- **Assigned task**
Output the opening lines of the records exactly. End with the line that contains "Viewport: 793px width, 692px height.".

- **Dataset excerpts**
==============================
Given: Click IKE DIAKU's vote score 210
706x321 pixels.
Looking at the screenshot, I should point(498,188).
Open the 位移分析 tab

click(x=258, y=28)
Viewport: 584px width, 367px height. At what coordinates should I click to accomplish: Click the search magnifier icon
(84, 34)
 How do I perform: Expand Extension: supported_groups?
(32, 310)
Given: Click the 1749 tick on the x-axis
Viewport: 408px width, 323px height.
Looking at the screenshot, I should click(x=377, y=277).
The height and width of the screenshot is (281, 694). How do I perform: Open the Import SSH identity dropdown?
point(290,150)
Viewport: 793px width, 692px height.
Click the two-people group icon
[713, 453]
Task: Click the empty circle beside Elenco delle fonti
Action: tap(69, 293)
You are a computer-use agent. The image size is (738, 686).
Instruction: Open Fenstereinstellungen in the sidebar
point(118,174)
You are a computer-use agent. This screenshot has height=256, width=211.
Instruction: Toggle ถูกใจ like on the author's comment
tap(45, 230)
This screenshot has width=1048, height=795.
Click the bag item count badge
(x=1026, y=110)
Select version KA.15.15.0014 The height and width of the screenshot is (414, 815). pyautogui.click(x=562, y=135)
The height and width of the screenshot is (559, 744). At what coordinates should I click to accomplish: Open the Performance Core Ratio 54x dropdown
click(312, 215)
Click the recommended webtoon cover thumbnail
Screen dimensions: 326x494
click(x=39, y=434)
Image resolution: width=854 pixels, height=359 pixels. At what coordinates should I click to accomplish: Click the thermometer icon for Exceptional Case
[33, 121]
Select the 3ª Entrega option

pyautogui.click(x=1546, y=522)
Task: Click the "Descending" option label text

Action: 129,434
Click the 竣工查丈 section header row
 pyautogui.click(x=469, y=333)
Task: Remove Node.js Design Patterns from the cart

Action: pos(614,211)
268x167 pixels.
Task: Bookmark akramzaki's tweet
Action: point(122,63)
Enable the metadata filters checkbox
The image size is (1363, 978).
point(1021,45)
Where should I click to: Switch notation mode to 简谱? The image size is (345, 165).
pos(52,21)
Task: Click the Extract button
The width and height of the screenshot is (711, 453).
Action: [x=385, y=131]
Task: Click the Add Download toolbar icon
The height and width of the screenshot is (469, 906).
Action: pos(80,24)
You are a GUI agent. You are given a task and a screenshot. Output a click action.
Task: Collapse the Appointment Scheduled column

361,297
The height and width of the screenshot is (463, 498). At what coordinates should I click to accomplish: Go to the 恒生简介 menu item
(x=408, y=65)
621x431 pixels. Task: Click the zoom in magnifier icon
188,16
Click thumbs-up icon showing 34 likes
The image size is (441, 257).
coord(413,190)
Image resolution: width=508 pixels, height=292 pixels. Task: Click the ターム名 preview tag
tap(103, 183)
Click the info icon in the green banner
==============================
- **Written answer**
Given: Click IKE DIAKU's vote score 210
706x321 pixels.
Looking at the screenshot, I should point(498,188).
Open the 位移分析 tab

click(x=258, y=28)
Viewport: 584px width, 367px height. At what coordinates should I click to accomplish: Click the search magnifier icon
(84, 34)
 How do I perform: Expand Extension: supported_groups?
(32, 310)
Given: Click the 1749 tick on the x-axis
Viewport: 408px width, 323px height.
Looking at the screenshot, I should click(x=377, y=277).
The height and width of the screenshot is (281, 694). How do I perform: Open the Import SSH identity dropdown?
point(290,150)
Viewport: 793px width, 692px height.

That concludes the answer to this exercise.